My colleague from Hyderabad, Dr G V Ramanjaneyulu, has sent me this case study from a report prepared by the Centre for Sustainable Agriculture (CSA) on farmer suicides. It makes for shocking reading, especially to know how the modern Shahukars, no different from the dreaded and despised moneylenders of yesteryears, scoop down to extract their pound of flesh.
I am aghast to read that in this particular case, the MFIs had descended to collect the EMI while the dead body of the farmer lay in the courtyard. This is not an exceptional case. You get to hear similar stories everywhere.
You can read the concerned section on microfinance in the report below. Please overlook the grammatical errors. Probably this has been translated from Telgu:
10.30 PM on November 5th, 2009 was a nightmare to Rajamma and her two sons. Bojanna, a 35-year old farmer, was a resident of Losra village and mandal in Adilabad district was committed suicide by consuming poison.
Bojanna survived with wife and two sons, Elder son Gangaprasad is studying intermediate second year in a Private college in same village and his second son Prashanth is studying 7th class in a Govt.school.
He owned 5 acres which has no irrigation source. Apart from this, Bojanna leased in 7 acres from villager at the cost of Rs.1500 per acre per year. He cultivated Cotton in 11 acres, and Paddy in one acres .After first picking he was completely upset as he could able to reap only 7Q from 11 acres. Previous year he had had harvested only 3Q from 11 acres, which is much worse than present year.
He possesses two milch animals, which is the other source of income, and a pair of draught animals, which were used to plough their own land. Rajamma, the widow of Bojanna, also earn Rs.40-50 per a day by beedis making/rolling.

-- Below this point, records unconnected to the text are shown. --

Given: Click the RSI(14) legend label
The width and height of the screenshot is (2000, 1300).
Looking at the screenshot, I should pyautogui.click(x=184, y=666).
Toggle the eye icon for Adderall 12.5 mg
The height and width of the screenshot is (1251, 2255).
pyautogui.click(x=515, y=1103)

He had borrowed money from microfinance institutes viz.,Spandana, Basix and Swayamkrushi, and also private money lenders. Now his family has to pay Rs.3.5 lakh to microfinance institutes and money lenders at an interest rate of 24 percent per annum.
These microfinance institutes are very particular in collection. It is inhuman part of one of the microfinance institute that they have collected EMI when Bojanna’s dead body laying in front of his home on day he had committed suicide.
The borrowed amount was invested on Agri-inputs purchase viz., Cotton seed (18 packets @ rs. 750 per packet). Pesticides (4 sprays @ Rs.11000 per spray), Synthetic fertilizers (Rs.10000) and on weeding (Rs.20000). Thus, the total cost of cultivation was Rs.87, 500.
All the inputs purchased on credit from local dealer and as an understanding the harvest has to sell to the “all in one dealer”. From 7Q of cotton he could able repay only Rs.18900. “There is no scope for further harvest” said Rajamma.
Raja Reddy was a member in Rythu Mitra Group. He had no extension contact and did not receive subsidy on any agricultural inputs. All the crop inputs were brought from a private shop on credit at interest rate. He did not receive any training and had no awareness on organic farming. He was a social drinker.
According to his in-law, he committed suicide, because he felt guilty for not repaying the debts. High investment on the crops, house construction, continuous crop failure due to climatic vagaries for the past 3 years were the reasons for his death.